Thursday, April 15, 2010

Another aspect of diversity

With the retirement of Supreme John Paul Stevens we have a chance to make the Supremes more diverse. The current court has two women, one Hispanic, and one black. We're getting there. Except in terms of religious diversity. With Stevens gone the rest of the Court is six Catholics and two Jews. This is in a country that is predominantly Protestant (for those who list a church preference) and Protestantism is much more diverse than Catholicism. A liberal Protestant is quite different from a conservative one.

That means we have only one flavor of Christianity on the Court. One way that might come into play: bring a gay marriage case before the Court; is the anti-gay side blinded by church doctrine or are they merely representing the natural order of things?

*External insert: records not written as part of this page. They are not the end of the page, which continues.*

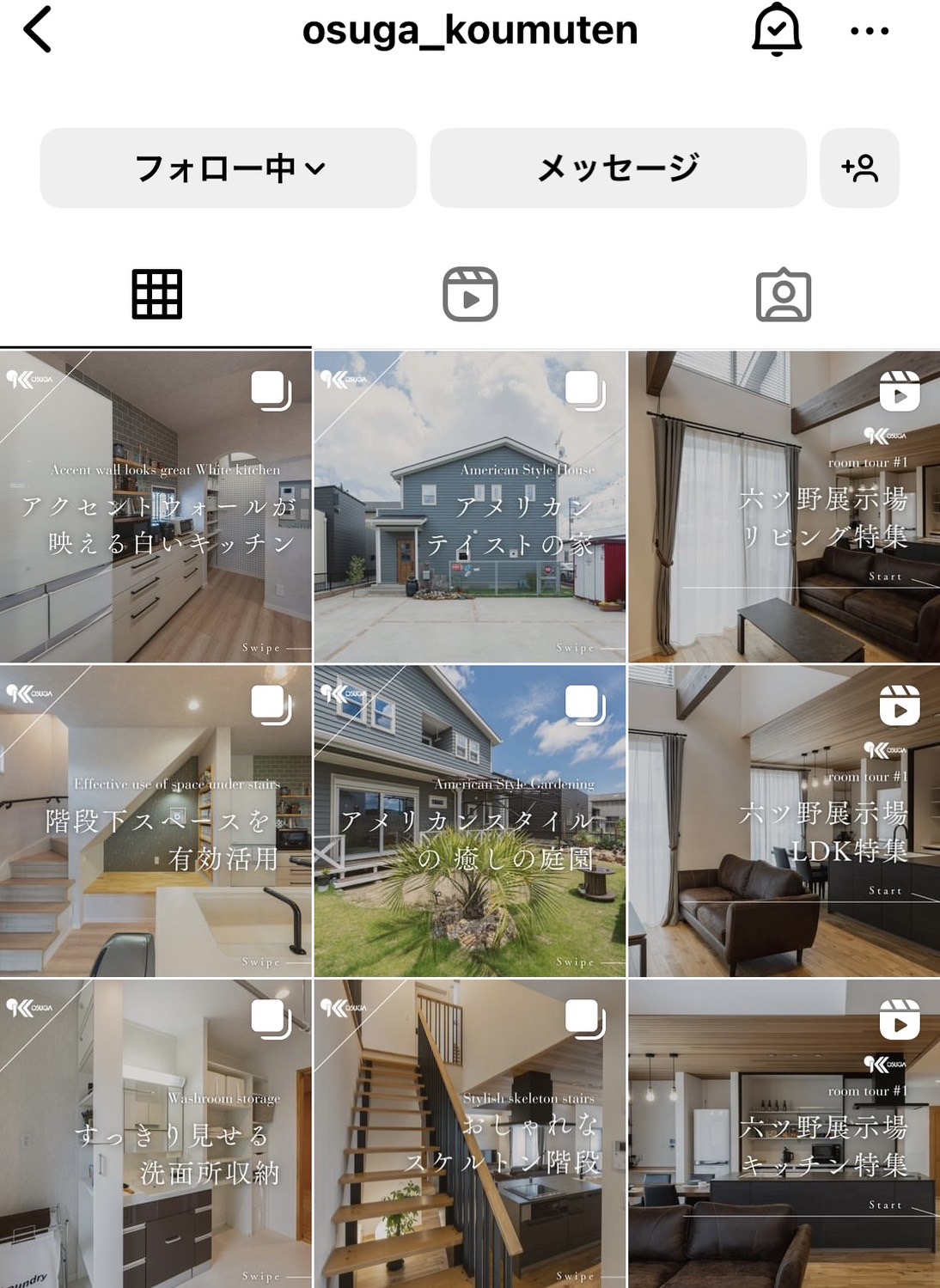Switch to the posts grid tab
The width and height of the screenshot is (940, 1288).
156,295
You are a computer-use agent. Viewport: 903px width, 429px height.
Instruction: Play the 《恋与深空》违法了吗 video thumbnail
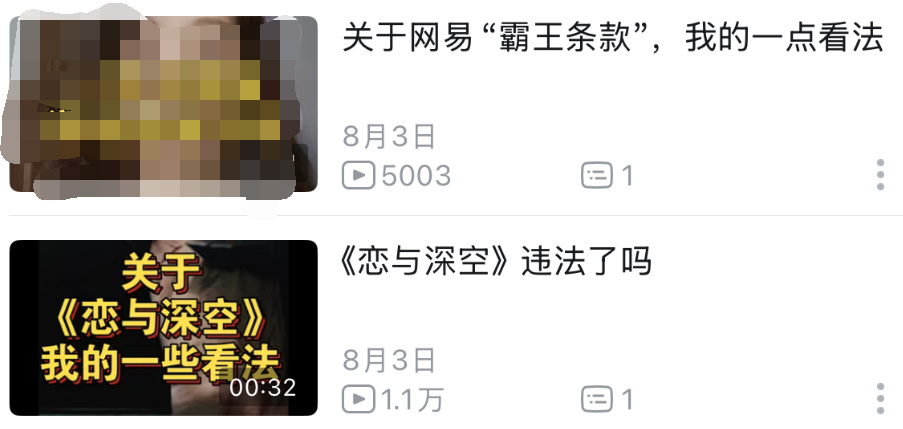click(163, 327)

Leah Ward Sears of the Georgia Supremes is reportedly on Obama's short list as a replacement for Stevens. She seems to have a lot in one package -- she's female, black, and leans to the left. But on a crucial issue (at least to me) things don't look so rosy. What's her position on gay marriage? She carefully hasn't said. However, in her writings, she has implied: (1) marriage is about children, (2) "parents" are defined as the biological mother and father, (3) biological mother/father/child families deserve preference, and (4) all other structures are destructive to that special status. One wonders what she thinks of adoption. Does all this sound familiar? It comes straight out of many anti-gay playbooks.